¡Tiremos la chancleta!

 

Como no solo de coaching vivimos los Coaches, les proponemos compartir este espacio con contribuciones libres, desde el respeto, la ética de la profesión y para continuar co creando esta relación entre todas/os, desde un lugar también distendido.

¿La invitación?

Compartir humor sobre la profesión, pensamientos, reflexiones, cuentos cortos, dibujos, pinturas y todo aquello que aporte al esparcimiento desde las bases sentadas e identificados con tu nombre.

Te agradecemos que todas las contribuciones en este sentido las envíes a educacion@icfuruguay.org.

Para romper el hielo, desde el Board del Capítulo abrimos este espacio en Noviembre pasado.

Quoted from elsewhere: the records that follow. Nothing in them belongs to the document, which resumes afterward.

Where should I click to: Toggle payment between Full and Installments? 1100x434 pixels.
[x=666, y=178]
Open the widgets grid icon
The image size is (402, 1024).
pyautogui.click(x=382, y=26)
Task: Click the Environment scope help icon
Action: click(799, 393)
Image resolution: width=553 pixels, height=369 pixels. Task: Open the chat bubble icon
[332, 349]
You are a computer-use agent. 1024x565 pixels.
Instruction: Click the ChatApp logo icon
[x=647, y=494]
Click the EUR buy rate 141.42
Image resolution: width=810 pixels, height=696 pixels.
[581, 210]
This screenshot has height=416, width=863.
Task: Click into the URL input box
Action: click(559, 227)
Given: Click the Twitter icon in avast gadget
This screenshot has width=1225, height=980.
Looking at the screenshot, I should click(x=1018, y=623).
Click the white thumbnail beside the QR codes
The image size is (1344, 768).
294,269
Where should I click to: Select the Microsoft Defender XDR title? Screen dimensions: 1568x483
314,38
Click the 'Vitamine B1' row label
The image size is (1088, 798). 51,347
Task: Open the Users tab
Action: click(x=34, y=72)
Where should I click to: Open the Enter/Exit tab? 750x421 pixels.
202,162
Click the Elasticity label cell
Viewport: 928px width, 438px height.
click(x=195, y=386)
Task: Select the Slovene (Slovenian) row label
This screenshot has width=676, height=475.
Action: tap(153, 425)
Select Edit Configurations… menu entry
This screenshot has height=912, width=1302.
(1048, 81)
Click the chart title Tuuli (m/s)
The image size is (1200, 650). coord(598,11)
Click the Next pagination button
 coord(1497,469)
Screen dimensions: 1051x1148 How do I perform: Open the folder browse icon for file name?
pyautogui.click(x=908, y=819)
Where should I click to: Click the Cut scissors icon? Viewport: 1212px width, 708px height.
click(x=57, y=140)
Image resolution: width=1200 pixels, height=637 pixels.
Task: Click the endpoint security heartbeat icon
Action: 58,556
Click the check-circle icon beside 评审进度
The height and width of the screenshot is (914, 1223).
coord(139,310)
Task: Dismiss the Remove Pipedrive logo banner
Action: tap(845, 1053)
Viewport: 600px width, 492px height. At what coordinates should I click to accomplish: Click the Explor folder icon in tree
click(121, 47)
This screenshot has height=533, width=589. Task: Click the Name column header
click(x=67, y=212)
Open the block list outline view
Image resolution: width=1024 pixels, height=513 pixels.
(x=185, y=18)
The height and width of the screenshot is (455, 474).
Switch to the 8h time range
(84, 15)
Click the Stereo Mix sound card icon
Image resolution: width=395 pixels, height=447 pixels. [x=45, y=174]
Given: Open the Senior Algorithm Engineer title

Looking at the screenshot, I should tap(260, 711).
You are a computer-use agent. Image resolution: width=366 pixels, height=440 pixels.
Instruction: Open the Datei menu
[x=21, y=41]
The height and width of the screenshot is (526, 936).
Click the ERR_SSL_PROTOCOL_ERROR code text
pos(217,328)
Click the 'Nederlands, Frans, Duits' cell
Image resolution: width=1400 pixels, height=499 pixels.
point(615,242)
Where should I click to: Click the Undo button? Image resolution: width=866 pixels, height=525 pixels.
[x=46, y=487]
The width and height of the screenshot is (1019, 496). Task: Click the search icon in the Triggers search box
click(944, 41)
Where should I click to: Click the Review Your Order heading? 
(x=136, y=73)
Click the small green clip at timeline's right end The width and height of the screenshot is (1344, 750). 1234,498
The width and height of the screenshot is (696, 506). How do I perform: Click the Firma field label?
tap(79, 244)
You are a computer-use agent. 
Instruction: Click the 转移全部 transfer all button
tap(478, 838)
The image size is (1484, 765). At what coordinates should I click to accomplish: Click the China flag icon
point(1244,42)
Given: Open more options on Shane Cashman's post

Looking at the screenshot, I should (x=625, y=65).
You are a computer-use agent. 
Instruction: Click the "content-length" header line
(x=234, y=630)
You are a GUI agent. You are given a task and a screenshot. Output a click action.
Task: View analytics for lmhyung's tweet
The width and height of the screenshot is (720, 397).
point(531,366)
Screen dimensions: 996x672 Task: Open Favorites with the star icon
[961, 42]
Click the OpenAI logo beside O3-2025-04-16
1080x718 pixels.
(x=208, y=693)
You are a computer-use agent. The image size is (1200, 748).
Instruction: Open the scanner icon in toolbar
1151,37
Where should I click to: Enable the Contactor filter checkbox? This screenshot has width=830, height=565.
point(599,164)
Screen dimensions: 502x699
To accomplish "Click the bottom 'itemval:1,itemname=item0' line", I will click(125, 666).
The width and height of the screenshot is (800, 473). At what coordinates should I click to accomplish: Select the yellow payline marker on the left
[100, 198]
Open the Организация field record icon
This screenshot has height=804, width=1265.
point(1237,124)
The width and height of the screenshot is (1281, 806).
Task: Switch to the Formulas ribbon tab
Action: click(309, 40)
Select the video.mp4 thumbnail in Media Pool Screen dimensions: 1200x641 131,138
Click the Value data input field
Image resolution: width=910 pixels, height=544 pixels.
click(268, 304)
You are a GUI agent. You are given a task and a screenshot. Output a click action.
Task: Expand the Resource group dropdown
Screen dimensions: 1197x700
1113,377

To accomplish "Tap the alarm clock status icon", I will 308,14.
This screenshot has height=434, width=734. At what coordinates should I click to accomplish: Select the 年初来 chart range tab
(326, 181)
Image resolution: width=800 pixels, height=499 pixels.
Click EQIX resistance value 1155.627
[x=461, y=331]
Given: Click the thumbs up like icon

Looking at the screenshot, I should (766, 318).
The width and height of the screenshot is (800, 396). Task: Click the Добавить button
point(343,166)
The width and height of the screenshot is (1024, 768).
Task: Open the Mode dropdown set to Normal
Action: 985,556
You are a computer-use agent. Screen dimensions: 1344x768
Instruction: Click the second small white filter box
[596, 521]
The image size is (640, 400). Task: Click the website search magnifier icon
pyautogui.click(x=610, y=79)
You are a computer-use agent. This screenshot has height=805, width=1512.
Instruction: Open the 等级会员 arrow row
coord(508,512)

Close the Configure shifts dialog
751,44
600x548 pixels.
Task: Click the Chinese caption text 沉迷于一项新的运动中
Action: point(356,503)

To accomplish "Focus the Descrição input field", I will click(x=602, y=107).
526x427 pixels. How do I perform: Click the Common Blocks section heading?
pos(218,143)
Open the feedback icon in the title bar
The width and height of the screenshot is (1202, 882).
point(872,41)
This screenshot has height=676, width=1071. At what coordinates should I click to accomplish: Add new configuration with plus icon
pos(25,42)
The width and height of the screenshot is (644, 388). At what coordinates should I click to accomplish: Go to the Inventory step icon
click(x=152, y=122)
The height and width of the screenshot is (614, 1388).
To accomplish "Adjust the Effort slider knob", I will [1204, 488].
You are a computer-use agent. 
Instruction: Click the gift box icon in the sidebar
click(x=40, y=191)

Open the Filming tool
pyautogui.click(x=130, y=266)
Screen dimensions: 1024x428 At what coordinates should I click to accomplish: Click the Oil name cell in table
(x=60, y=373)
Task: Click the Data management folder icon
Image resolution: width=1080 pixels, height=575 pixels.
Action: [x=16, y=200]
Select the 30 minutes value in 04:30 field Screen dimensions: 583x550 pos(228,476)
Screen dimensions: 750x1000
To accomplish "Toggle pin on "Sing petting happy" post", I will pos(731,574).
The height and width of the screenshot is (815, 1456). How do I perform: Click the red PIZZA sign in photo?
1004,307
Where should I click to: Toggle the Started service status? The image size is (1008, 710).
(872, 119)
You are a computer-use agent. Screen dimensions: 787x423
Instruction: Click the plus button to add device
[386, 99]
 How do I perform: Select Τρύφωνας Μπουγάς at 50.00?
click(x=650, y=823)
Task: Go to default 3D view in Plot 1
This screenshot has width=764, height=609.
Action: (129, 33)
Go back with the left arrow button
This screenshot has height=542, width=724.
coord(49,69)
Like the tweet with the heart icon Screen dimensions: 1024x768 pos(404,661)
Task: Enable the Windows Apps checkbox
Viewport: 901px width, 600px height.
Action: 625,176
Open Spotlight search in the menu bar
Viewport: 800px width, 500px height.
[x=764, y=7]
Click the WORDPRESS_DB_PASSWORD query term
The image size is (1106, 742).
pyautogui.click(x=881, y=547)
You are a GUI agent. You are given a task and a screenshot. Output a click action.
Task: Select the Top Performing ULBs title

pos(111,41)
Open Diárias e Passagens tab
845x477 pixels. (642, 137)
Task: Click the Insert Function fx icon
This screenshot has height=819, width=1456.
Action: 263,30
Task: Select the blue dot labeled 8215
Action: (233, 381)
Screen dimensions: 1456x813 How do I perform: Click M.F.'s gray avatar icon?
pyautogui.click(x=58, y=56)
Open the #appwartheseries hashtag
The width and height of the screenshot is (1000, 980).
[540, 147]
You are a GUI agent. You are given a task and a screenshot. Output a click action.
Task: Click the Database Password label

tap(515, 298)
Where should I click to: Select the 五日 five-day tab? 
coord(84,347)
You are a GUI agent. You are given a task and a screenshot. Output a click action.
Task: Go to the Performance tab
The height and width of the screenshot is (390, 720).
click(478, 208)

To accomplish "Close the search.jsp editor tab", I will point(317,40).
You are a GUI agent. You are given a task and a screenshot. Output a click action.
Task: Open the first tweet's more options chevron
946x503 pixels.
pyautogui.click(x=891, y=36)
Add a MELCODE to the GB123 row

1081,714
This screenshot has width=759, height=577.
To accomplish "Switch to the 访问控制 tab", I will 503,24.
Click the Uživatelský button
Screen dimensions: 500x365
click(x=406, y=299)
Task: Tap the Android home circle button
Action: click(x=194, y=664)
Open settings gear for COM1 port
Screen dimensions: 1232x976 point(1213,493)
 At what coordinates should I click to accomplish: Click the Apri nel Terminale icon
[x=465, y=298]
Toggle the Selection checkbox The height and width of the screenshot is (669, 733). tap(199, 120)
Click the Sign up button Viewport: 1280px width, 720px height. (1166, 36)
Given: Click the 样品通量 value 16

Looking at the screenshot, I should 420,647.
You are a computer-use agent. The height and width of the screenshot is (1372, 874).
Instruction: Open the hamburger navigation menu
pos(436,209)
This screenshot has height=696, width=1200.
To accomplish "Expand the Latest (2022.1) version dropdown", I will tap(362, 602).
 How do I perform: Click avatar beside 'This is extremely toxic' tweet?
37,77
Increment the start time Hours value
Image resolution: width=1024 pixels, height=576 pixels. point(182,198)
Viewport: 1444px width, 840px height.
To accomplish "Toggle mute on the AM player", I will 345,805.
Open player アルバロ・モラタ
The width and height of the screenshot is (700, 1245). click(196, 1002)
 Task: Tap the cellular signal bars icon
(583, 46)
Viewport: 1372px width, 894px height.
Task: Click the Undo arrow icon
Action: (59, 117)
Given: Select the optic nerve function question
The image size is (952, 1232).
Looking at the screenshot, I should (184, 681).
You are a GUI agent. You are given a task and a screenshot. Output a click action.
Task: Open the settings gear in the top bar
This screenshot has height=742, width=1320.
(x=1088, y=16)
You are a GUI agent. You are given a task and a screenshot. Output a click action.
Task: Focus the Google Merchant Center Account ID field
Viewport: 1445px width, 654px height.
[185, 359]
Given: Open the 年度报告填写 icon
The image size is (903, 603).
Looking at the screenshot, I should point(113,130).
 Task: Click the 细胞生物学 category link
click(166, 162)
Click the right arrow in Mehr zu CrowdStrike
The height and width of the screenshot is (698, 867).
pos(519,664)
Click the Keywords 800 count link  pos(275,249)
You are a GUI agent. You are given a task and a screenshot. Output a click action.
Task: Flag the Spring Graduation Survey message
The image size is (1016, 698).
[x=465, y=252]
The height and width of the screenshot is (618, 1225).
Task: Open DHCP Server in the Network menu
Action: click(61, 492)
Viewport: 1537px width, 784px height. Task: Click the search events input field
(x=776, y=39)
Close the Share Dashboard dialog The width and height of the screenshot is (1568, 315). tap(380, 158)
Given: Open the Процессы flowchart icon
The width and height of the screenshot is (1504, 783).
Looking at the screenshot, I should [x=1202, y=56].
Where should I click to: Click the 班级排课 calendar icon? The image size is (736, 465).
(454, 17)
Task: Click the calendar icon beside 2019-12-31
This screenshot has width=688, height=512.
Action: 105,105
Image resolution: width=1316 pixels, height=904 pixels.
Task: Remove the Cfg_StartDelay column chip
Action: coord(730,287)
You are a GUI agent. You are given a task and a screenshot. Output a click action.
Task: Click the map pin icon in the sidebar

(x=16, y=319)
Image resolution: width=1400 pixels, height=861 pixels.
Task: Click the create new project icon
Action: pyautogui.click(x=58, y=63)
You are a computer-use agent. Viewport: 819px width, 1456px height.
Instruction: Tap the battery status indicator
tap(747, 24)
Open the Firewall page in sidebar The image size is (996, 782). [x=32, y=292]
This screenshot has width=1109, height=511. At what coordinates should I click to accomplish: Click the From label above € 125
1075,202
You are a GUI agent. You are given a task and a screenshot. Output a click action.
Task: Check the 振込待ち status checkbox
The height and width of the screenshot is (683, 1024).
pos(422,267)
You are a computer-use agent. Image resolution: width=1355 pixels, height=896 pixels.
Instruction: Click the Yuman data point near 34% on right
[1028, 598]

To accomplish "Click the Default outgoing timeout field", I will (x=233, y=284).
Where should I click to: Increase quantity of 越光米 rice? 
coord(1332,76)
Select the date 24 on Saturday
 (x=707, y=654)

Seguimos sumando en este mes de Diciembre otras contribuciones individuales.

 

 


Diciembre 2017 


 

“El humor salvará al mundo” El Gran Gustaf

Una historia bastante conocida entre los amantes del cine, mezcla de fábula y verdad, cuenta que un actor visitaba a un colega que estaba por morir. El visitante, al ver el estado de su amigo le dice “Esto debe ser muy difícil para ti”. A lo que el moribundo le responde: “Morir es fácil. Hacer comedia es difícil”.

Efectivamente, hacer reír, o sonreír, es difícil. Lo que para alguien es gracioso para otro puede ser ordinario, grosero o directamente ofensivo. No es la idea de esta columna escribir sobre la naturaleza del humor, que paradójicamente, es algo bastante poco humorístico. Dejo para los lectores (todos coaches, imagino) ahondar sobre la naturaleza del humor.  ¿Es un estado de ánimo? ¿Una emoción? ¿Algún otro tipo de disposición para la acción? ¿Una conversación?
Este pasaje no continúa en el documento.